Try it = Your answer must consist of exactly the lines below, starting with the line with "The image size is (1024, 768)." and going on through the line with "Open three-dot menu", and nothing else.

Supplied material =

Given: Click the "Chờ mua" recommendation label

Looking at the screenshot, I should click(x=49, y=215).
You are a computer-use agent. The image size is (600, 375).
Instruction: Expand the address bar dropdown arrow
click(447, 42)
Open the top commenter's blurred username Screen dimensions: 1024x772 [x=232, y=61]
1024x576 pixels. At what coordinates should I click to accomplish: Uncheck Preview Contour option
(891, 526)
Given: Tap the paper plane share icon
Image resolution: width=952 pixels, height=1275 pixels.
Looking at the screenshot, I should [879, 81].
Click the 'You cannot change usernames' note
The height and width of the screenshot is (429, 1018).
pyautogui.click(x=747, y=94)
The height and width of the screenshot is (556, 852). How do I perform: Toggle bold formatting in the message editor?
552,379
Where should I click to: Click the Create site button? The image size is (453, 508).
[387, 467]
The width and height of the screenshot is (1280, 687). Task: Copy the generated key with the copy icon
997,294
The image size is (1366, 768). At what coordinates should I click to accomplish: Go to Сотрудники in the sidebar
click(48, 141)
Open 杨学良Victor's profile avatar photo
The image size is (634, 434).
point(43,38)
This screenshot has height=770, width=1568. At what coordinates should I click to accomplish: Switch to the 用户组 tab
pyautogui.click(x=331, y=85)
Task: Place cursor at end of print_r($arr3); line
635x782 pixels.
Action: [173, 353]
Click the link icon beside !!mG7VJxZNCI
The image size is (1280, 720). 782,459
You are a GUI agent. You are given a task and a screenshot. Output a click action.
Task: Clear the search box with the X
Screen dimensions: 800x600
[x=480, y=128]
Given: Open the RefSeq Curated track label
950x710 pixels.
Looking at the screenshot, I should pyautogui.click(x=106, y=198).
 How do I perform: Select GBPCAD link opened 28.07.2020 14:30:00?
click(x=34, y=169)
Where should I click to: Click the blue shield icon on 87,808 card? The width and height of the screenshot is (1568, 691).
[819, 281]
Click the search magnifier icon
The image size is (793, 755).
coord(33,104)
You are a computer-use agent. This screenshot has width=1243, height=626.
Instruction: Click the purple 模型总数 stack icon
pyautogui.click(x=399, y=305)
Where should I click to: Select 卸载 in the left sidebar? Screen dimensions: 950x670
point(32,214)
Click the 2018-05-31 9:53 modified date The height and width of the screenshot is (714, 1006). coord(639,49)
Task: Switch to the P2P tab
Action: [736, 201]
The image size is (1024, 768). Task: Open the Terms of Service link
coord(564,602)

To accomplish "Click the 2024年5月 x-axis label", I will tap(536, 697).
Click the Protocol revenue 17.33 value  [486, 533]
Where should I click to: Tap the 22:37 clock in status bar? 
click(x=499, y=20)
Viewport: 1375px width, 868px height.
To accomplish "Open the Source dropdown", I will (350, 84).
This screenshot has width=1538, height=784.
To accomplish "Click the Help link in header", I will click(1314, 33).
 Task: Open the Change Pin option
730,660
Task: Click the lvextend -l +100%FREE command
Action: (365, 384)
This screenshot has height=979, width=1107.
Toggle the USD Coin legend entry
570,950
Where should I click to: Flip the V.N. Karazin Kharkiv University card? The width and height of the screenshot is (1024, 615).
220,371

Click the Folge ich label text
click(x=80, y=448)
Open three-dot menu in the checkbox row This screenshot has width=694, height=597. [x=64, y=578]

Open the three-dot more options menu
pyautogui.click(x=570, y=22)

Answer area =
The image size is (1024, 768). Task: Open the Terms of Service link
coord(564,602)

To accomplish "Click the 2024年5月 x-axis label", I will tap(536, 697).
Click the Protocol revenue 17.33 value  [486, 533]
Where should I click to: Tap the 22:37 clock in status bar? 
click(x=499, y=20)
Viewport: 1375px width, 868px height.
To accomplish "Open the Source dropdown", I will (350, 84).
This screenshot has width=1538, height=784.
To accomplish "Click the Help link in header", I will click(1314, 33).
 Task: Open the Change Pin option
730,660
Task: Click the lvextend -l +100%FREE command
Action: (365, 384)
This screenshot has height=979, width=1107.
Toggle the USD Coin legend entry
570,950
Where should I click to: Flip the V.N. Karazin Kharkiv University card? The width and height of the screenshot is (1024, 615).
220,371

Click the Folge ich label text
click(x=80, y=448)
Open three-dot menu in the checkbox row This screenshot has width=694, height=597. [x=64, y=578]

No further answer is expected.